Protein is one of the essential macronutrients needed by the body. It is needed for proper functioning and growth of the body. Its deficiency can lead to serious health issues such as the impaired functioning of the body and muscle atrophy.
It is mainly taken in abundance by athletes and individuals interested in building muscles. However, excess protein in the body can lead to straining of the major organs of the body such as kidneys and liver. These are the organs responsible for breaking down and excreting proteins and its by-products. Protein obtained from animals is known for increasing cancer risk.
How much protein is needed by the body?
Adults are supposed to take about 46-56 grams of protein daily. Lactating and pregnant mothers should take about 70 grams of protein daily. Some of the foods that are rich in protein include milk, cheese, nuts, cheese, low-fat yogurt, tofu, lean beef, fish, chicken, lean pork, eggs, lentils, and seeds. The following are the main sources of healthy proteins.

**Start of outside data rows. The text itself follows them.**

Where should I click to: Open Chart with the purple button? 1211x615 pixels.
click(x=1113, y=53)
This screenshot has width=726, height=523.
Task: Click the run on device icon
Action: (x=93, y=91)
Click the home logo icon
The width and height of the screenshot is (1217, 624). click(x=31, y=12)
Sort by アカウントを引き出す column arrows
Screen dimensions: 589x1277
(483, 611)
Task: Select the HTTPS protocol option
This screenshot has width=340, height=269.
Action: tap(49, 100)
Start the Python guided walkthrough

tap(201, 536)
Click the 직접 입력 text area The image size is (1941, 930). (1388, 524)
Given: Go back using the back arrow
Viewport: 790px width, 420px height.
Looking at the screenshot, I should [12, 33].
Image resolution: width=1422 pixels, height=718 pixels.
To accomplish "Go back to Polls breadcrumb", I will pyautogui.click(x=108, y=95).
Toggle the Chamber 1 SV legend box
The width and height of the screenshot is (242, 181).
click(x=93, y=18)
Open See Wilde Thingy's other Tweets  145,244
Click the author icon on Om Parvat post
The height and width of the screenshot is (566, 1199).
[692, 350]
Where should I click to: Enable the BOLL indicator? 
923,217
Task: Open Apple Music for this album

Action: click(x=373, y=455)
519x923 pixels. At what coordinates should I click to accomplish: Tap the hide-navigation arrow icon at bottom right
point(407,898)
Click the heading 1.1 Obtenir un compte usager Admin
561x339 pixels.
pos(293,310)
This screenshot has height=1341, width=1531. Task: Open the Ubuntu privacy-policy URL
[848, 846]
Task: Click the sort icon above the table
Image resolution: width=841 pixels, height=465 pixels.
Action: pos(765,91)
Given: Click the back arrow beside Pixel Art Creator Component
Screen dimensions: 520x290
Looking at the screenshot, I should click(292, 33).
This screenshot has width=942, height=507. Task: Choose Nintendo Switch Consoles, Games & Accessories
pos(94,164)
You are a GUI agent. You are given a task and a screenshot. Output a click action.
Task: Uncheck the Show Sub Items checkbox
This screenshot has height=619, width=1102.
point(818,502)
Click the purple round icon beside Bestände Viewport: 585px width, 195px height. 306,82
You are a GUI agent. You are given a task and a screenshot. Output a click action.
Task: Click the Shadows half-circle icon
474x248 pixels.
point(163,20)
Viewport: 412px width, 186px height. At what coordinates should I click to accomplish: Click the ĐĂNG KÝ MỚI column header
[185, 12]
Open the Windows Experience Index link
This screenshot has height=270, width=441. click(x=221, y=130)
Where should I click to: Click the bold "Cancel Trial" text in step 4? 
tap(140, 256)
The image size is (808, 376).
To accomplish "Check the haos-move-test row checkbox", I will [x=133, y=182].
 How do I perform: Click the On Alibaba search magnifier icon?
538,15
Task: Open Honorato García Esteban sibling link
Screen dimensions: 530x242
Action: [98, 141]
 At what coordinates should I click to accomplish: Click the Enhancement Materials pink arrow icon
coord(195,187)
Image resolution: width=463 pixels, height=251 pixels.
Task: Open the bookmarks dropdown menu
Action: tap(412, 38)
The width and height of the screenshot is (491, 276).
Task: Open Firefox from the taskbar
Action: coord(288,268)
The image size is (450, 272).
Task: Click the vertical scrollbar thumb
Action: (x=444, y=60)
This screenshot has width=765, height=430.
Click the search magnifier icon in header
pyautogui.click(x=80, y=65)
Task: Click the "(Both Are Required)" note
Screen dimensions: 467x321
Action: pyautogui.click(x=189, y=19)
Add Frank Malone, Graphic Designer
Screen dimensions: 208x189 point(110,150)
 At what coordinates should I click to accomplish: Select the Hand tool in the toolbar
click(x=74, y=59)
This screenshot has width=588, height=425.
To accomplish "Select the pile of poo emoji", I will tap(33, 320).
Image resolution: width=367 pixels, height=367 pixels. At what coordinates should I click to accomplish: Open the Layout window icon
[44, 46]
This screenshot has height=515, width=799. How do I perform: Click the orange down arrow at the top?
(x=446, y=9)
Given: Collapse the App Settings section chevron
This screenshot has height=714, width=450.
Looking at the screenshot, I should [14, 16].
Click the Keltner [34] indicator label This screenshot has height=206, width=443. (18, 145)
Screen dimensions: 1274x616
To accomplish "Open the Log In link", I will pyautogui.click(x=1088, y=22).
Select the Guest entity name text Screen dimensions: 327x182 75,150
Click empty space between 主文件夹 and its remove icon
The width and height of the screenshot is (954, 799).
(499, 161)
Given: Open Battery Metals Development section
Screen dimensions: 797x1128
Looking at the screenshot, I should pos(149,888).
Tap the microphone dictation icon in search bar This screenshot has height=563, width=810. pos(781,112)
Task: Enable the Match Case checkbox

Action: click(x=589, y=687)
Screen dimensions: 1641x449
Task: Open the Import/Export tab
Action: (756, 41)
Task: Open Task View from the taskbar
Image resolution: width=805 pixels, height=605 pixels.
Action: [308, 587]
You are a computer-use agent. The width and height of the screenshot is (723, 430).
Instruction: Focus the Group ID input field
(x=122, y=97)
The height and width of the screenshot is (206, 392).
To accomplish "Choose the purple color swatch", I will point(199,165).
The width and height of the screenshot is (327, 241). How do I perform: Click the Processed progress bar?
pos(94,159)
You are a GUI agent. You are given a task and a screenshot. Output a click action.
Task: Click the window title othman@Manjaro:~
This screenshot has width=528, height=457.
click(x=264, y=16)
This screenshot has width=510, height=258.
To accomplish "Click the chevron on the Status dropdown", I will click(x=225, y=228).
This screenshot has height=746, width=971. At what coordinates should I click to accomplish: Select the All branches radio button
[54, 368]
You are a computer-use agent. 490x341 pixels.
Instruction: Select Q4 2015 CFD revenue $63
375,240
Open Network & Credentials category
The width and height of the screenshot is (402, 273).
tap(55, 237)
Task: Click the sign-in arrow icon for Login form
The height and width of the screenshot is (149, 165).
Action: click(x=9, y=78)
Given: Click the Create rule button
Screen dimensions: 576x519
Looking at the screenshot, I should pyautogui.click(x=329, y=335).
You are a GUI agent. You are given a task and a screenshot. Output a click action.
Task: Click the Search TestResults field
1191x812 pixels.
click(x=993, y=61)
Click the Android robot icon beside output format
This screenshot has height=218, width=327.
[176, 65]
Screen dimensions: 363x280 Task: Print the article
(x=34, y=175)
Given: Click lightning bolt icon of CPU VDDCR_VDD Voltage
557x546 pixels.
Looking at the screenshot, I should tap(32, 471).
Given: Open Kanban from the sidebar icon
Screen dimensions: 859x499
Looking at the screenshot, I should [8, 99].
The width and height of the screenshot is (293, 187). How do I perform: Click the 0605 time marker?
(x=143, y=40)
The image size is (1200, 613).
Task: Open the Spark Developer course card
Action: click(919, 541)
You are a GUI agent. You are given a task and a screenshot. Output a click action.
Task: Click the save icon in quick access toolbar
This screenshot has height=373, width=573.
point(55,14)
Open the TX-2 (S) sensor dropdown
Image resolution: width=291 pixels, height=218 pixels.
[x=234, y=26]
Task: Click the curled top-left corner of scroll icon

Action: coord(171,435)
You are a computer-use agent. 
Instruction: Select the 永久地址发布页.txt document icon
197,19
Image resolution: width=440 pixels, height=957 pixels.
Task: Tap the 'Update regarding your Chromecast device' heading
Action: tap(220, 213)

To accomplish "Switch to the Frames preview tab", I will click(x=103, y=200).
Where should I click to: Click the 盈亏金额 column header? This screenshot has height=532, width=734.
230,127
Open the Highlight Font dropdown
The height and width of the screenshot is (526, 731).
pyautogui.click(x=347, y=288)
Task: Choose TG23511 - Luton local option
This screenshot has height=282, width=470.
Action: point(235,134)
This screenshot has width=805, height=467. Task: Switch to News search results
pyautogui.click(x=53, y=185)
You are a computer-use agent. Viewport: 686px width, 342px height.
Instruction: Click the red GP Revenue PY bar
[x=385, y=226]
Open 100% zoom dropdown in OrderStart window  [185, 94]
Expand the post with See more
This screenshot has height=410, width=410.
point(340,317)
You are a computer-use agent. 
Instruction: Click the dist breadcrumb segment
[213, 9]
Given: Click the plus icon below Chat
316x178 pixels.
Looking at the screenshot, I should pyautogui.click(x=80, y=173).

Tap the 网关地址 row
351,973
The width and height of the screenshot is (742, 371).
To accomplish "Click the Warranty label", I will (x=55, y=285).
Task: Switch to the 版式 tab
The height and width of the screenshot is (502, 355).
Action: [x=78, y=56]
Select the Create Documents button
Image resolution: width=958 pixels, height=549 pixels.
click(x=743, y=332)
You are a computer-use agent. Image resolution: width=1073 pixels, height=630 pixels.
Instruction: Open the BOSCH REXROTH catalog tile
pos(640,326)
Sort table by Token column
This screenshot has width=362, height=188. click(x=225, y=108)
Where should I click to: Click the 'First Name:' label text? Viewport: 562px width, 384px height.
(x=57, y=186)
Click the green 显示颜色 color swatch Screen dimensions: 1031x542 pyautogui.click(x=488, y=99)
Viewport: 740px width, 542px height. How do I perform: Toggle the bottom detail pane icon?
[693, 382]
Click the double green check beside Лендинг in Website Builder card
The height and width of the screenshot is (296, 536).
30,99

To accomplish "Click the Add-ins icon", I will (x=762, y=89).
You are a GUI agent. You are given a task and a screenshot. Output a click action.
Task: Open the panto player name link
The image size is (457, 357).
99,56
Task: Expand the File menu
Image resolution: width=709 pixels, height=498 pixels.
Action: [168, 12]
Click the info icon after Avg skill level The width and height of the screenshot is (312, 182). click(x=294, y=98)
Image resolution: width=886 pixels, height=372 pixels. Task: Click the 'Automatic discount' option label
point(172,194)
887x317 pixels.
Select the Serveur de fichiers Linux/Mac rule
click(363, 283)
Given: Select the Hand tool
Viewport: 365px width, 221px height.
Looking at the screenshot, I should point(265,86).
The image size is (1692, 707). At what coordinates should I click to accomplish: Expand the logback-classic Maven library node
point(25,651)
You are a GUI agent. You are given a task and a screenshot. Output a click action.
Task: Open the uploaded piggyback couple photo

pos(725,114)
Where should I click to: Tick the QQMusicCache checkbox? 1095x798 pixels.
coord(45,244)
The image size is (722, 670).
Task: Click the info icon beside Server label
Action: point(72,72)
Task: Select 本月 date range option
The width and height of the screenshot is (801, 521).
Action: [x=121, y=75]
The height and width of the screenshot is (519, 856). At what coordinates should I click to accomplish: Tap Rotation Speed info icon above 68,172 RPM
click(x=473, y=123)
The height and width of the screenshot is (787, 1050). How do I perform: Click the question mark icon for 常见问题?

Skinless turkey and chicken
These are great choices for lean meat. Turkey and chicken give about 25-30 grams of quality proteins. They are also loaded with essential vitamins and selenium. You can get high-quality protein by roasting a whole chicken.
Leaner ground beef
This product is rich in high-quality proteins. It gives about 22 grams of quit protein. In addition to this, it is loaded with a high dose of zinc, iron and vitamin B12. You can consume this beef together with beans and grated veggies or even add it your salads.
Beans and lentils
These are vegetarian proteins which are considered as super-healthy. You should consume them frequently. A half cup of beans or lentils gives about 9 grams of proteins. Apart from proteins, they also contain energy-creating iron, heart-healthy folate, and fiber.
Soy foods and tofu
Soy is one of the best sources of vegetarian proteins. One cup of tofu can give you about 16-20 grams of protein. The amount of protein obtained from tofu depends on whether it is firm or soft. A cup of edamame which is an example of soy foods gives about 17 grams of high-quality protein. It is also packed with fiber.
Nonfat or low-fat dairy
Most of the dairy products such a cottage cheese, milk, ricotta cheese are good sources of healthy proteins. You can easily make a smoothie with skim milk, yogurt, and fruits for your breakfast.
Shellfish and fish
Most people do not take enough fish. On average, you should take about 3.5-oz servings weekly. You can use Alaskan salmon and light tuna in preparing a sandwich filling, making salmon cakes or topping your salad.